* ENTRIES PROVIDED:
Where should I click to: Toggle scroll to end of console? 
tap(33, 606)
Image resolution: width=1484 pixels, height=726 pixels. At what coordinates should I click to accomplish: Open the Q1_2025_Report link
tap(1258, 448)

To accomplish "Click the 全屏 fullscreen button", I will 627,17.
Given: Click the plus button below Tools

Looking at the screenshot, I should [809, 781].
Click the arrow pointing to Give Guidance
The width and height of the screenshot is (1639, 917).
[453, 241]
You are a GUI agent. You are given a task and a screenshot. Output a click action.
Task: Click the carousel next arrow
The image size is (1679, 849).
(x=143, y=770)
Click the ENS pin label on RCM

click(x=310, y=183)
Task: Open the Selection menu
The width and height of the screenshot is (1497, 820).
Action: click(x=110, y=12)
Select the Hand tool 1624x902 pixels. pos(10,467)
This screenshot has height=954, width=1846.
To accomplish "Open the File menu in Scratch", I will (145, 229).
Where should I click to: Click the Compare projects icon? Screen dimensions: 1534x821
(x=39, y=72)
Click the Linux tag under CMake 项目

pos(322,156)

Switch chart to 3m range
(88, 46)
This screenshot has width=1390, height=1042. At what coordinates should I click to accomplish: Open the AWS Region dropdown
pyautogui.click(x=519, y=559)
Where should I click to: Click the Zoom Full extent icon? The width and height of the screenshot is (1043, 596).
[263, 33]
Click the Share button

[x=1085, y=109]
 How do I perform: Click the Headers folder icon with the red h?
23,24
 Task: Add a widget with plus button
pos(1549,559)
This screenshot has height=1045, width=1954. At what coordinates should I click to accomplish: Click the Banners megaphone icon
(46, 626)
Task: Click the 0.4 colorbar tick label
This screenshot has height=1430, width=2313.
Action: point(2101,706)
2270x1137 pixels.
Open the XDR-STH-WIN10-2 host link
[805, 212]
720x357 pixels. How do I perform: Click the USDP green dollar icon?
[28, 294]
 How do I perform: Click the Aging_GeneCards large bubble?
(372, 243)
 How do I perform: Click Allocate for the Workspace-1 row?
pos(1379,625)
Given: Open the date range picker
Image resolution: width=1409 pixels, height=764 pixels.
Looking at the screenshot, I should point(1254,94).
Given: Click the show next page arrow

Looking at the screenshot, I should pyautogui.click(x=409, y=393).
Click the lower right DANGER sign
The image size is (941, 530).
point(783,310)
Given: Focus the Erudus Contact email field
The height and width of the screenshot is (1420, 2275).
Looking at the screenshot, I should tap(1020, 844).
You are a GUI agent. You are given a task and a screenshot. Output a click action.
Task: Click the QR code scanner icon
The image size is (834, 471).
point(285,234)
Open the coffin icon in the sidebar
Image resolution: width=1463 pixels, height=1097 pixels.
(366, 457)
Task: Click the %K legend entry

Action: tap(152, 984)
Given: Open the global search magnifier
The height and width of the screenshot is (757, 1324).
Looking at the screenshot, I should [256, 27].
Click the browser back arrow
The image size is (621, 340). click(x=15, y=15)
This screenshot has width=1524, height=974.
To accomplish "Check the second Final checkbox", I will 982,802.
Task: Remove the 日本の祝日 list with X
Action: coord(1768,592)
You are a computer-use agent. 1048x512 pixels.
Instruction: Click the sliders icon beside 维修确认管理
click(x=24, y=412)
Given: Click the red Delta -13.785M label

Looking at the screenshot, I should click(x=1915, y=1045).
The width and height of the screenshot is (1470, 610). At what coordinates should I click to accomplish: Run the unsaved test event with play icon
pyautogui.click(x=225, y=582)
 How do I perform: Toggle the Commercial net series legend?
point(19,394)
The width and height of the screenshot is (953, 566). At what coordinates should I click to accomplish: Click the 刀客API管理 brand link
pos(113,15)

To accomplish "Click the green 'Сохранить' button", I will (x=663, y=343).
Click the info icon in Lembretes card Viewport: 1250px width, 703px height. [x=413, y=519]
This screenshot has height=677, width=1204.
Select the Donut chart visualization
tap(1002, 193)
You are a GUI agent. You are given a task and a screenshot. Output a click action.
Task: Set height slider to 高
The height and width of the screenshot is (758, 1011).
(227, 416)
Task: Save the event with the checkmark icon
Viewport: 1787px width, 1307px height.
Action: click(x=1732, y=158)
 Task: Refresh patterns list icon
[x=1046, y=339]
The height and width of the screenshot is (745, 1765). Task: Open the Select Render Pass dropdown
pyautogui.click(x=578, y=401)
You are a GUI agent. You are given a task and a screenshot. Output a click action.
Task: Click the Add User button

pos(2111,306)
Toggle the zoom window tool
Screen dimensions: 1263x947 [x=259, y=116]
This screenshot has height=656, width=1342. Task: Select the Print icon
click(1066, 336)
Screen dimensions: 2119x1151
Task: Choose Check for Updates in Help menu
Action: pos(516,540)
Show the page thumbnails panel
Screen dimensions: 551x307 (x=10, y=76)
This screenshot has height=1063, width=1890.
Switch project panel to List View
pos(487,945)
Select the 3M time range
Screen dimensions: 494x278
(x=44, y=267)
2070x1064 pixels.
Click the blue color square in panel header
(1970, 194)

* TO DO: From the opening line of the data above through the line holding "This screenshot has height=954, width=1846.", give every line again exactly as it stands.

* YOUR RESPONSE:
Where should I click to: Toggle scroll to end of console? 
tap(33, 606)
Image resolution: width=1484 pixels, height=726 pixels. At what coordinates should I click to accomplish: Open the Q1_2025_Report link
tap(1258, 448)

To accomplish "Click the 全屏 fullscreen button", I will 627,17.
Given: Click the plus button below Tools

Looking at the screenshot, I should [809, 781].
Click the arrow pointing to Give Guidance
The width and height of the screenshot is (1639, 917).
[453, 241]
You are a GUI agent. You are given a task and a screenshot. Output a click action.
Task: Click the carousel next arrow
The image size is (1679, 849).
(x=143, y=770)
Click the ENS pin label on RCM

click(x=310, y=183)
Task: Open the Selection menu
The width and height of the screenshot is (1497, 820).
Action: click(x=110, y=12)
Select the Hand tool 1624x902 pixels. pos(10,467)
This screenshot has height=954, width=1846.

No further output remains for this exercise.